Assigned task
Locate the line containing "Where should I click to: Select" in the data below. Reproduce it and every following line up to the end, exactly as given.

# # # #

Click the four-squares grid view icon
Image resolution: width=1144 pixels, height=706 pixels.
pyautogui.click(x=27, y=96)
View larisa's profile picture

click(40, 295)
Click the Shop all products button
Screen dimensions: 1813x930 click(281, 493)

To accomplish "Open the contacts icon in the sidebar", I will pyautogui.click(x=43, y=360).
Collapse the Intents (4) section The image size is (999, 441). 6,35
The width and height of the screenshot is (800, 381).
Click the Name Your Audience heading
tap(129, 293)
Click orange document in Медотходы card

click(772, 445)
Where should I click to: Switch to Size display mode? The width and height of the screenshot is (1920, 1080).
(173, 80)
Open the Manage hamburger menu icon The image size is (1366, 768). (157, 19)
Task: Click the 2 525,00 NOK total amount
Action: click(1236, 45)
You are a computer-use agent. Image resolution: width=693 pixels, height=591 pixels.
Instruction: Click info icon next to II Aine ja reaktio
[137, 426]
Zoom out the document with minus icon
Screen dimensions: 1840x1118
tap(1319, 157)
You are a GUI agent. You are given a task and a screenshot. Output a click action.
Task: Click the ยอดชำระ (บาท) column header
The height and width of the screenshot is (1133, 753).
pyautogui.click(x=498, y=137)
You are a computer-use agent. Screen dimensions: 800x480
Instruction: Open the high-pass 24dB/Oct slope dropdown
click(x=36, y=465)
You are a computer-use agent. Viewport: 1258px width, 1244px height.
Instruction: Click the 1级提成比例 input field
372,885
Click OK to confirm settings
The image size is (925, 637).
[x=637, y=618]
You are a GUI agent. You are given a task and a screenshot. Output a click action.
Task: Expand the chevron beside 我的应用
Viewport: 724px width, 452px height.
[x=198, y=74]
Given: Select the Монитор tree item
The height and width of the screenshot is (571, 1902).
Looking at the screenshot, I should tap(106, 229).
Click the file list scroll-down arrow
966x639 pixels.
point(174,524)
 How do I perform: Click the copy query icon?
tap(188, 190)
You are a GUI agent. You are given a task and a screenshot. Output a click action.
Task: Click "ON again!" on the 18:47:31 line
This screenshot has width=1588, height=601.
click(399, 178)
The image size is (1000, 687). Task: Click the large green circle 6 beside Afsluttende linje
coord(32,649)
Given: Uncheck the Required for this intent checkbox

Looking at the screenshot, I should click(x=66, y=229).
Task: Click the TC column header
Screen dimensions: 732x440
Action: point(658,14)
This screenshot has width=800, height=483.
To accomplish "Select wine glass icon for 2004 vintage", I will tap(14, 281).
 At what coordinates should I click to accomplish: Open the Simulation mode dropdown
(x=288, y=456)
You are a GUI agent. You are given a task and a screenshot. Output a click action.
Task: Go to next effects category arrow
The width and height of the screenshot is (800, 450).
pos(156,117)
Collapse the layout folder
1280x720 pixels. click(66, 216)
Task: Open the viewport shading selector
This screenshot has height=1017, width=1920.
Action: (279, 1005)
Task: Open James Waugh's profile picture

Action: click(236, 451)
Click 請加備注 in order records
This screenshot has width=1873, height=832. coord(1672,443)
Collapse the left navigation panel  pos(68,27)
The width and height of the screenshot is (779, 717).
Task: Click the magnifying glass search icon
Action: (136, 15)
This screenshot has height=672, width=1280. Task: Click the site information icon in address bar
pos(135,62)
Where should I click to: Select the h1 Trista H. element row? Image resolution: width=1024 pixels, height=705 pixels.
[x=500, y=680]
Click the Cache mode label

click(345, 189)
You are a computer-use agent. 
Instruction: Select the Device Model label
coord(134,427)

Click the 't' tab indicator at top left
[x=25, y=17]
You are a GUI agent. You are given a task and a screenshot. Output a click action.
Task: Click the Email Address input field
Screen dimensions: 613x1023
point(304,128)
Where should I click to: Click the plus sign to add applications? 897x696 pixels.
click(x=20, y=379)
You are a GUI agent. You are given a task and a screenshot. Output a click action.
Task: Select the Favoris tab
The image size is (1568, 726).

# # # #

Exercise answer
Where should I click to: Select the h1 Trista H. element row? Image resolution: width=1024 pixels, height=705 pixels.
[x=500, y=680]
Click the Cache mode label

click(345, 189)
You are a computer-use agent. 
Instruction: Select the Device Model label
coord(134,427)

Click the 't' tab indicator at top left
[x=25, y=17]
You are a GUI agent. You are given a task and a screenshot. Output a click action.
Task: Click the Email Address input field
Screen dimensions: 613x1023
point(304,128)
Where should I click to: Click the plus sign to add applications? 897x696 pixels.
click(x=20, y=379)
You are a GUI agent. You are given a task and a screenshot. Output a click action.
Task: Select the Favoris tab
The image size is (1568, 726).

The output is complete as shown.